Does this sound familiar?
Enterprise System A has been replaced by Enterprise System B and while the switch went successfully, the stakeholders are hopping mad. The data has issues that were not identified during testing and there are an increasing number of issues being identified. The number of hostile meetings you are being asked to attend are multiplying by the day and the situation seems to be getting worse even though a tremendous amount of effort is being exerted to correct the data.
I encountered a similar situation recently and as I peeled the layers back on the situation to identify the root cause I suddenly came to the realization that the solution architects had ignored Conway's Law.
The master record in this case is shared between departments and Department A only use about 5% of the overall master record for the department's function. The majority of the master record supports the function of Department B. All of the edits in the new solution had to be completed in System C of the diagram below in an attempt to enforce a single source of truth. As the primary users of the data Department B no longer had the ability to edit the data. Since System C did not support the function of Department B it did not have native functionality to support the full master record. Attempts were made to force the data into that system, but it was lacking data integrity and input validation. In addition there were challenges with giving Department B the access to edit within System C.
This lead to a situation where the consuming department was trying to send requests to the department that was now responsible for the edits. As you can imagine the department that was now doing all of the edits had little motivation to make the edits timely or correctly for the other department.
After identifying the root cause and explaining that we needed a solution that embraced Conway's Law the response was, "What the heck is Conway's Law."
For those who are not familiar, Conway's Law is technically not a law but is a widely excepted sociological observation by Melvin Conway. Conway introduced the concept in the paper "How Do Committees Invent?" written in 1967. The observation was dubbed "Conway's Law" and popularized in the seminal book "The Mythical Man Month" by Fred Brooks in 1975. Since that time several studies have been completed by researchers that have found strong evidence to support Conway's observation.
Conway's Law states:
Any Organization that designs a system (defined broadly) will produce a design whose structure is a copy of the organization's communication structure.

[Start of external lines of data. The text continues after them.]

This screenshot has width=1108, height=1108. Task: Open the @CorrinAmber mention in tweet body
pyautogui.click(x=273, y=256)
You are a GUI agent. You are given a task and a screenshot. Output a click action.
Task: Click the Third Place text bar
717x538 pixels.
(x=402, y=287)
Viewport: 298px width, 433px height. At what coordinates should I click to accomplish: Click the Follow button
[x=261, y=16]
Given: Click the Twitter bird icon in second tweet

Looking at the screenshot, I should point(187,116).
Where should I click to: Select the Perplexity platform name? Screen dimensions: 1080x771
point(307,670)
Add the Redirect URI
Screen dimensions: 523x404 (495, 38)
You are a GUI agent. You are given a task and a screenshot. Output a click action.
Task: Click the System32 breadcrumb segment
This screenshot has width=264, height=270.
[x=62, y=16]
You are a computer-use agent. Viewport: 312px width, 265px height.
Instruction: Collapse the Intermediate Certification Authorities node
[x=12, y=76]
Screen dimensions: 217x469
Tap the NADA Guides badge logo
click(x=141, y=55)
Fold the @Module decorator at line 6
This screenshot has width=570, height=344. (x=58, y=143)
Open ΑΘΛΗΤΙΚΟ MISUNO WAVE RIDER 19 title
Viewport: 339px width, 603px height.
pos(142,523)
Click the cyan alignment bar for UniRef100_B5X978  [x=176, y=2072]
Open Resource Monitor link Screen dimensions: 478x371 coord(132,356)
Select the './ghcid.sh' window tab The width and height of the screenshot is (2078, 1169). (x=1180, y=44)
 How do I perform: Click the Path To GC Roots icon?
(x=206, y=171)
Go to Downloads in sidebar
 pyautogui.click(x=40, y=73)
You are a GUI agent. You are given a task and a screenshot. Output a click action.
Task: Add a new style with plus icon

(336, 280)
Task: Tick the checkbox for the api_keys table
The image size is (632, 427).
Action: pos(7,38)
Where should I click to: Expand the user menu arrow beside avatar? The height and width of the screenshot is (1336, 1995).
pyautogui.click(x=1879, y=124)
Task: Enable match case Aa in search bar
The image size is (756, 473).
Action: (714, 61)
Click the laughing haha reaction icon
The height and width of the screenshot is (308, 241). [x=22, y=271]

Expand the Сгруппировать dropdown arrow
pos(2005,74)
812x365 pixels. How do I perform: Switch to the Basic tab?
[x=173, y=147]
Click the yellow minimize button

At first glance this doesn't seem to apply to the situation at hand, but when we consider Al Shalloway's corollary to Conway's Law:
When development groups change how their development staff are organized, their current application architecture will work against them.
Taking it a bit further, James O. Coplien and Neil B Harrison stated:
If the parts of an organization (e.g., teams, departments, or subdivisions) do not closely reflect the essential parts of the product, or if the relationship between organizations do not reflect the relationships between product parts, then the project will be in trouble... Therefore: Make sure the organization is compatible with the product architecture.
Now we have arrived at the problem at hand. The communication structure of the organization is not in alignment with the architecture of the solution. The communication between the departments is expensive due to a high level of friction and until that issue is addressed the uncomfortable meetings will continue and the customers will continue to be adversely affected.
Fortunately, Conway's Law helped us both identify the issue and to design a solution that permanently fixes the issue and makes everyone happy. Andy Oram and Greg Wilson suggest the following corollary of Conway's Law in their book "Making Software: What Really Works, and Why We Believe It".
A software system whose structure closely matches its organization’s communication structure works better (defined broadly) than a system whose structure differs from its organization’s communication structure.
Designing a solution meant we first needed to under understand the organizational communication channels. Then we could create a solution that embraces the communication channels while at the same time enforcing master data integrity and attribute level ownership.
The implementation included creating a microsite and a set of microservices to act as a broker of the data to be maintained by both departments. This solution allows edits to specific attributes by the parties who were best informed. The high friction communication between departments is eliminated and the consumers of the data will be enabled to make timely edits to the master data.
An argument can be made that the overall solution is now more complex to maintain. This is might be true however the benefits of a properly executed microservices architecture is that it is loosely coupled with the systems it interfaces with. At some point in the future when the organization restructures or the enterprise systems change microsite could be deleted or modified with relative ease. The added complexity is offset by the benefits of accurate and timely master data.